A computational framework for the analysis of peptide microarray antibody binding data with application to HIV vaccine profiling

• Published in: Journal of immunological methods Vol. 395; no. 1-2; pp. 1 - 13
• Main Authors: Imholte, Greg C., Sauteraud, Renan, Korber, Bette, Bailer, Robert T., Turk, Ellen T., Shen, Xiaoying, Tomaras, Georgia D., Mascola, John R., Koup, Richard A., Montefiori, David C., Gottardo, Raphael
• Format: Journal Article
• Language: English
• Published: Netherlands Elsevier B.V 30.09.2013
• Subjects: AIDS Vaccines - immunology; analytical methods; Antibodies; antibody microarrays; Antibody Specificity; clinical trials; Clinical Trials as Topic - statistics & numerical data; data collection; Data Interpretation, Statistical; Epitope Mapping - statistics & numerical data; Epitopes - metabolism; HIV Antibodies - biosynthesis; HIV Antibodies - metabolism; HIV Antigens - metabolism; HIV-1 - immunology; Human immunodeficiency virus 1; Humans; Immunologic Techniques - methods; Immunologic Techniques - statistics & numerical data; Normalization; Peptide microarrays; peptides; Positivity calls; Protein Array Analysis - methods; Protein Array Analysis - statistics & numerical data; Protein Interaction Mapping - statistics & numerical data; ROC Curve; Software; vaccines; Visualization; Peptide microarrays; Antibodies; Visualization; Positivity calls; Normalization; Software
• ISSN: 0022-1759; 1872-7905; 1872-7905
• DOI: 10.1016/j.jim.2013.06.001

We present an integrated analytical method for analyzing peptide microarray antibody binding data, from normalization through subject-specific positivity calls and data integration and visualization.
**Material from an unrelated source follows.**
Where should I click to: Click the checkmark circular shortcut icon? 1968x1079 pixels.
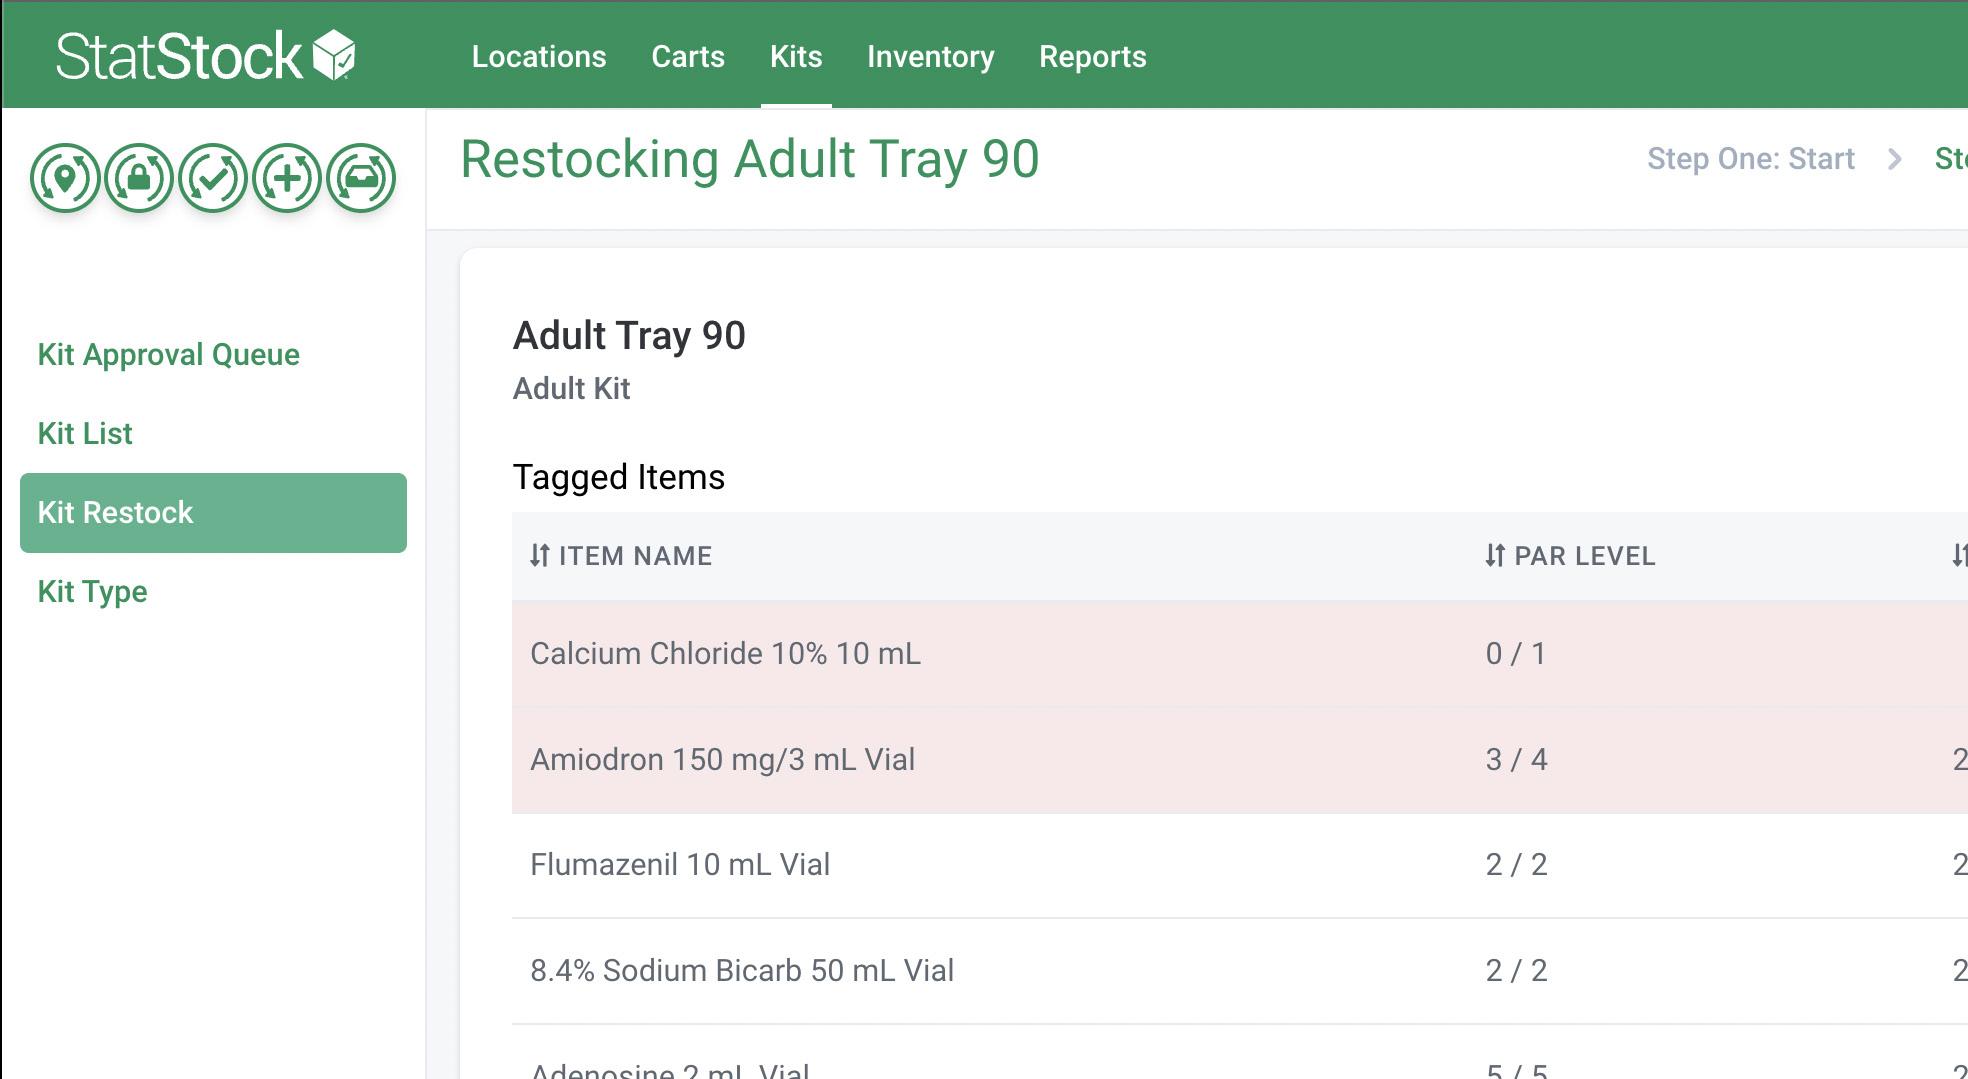pyautogui.click(x=213, y=178)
Current techniques for the normalization of such data sets do not account for non-specific binding activity. A novel normalization technique based on peptide sequence information quickly and effectively reduced systematic biases. We also employed a sliding mean window technique that borrows strength from peptides sharing similar sequences, resulting in reduced signal variability. A smoothed signal aided in the detection of weak antibody binding hotspots. A new principled FDR method of setting positivity thresholds struck a balance between sensitivity and specificity. In addition, we demonstrate the utility and importance of using baseline control measurements when making subject-specific positivity calls. Data sets from two human clinical trials of candidate HIV-1 vaccines were used to validate the effectiveness of our overall computational framework.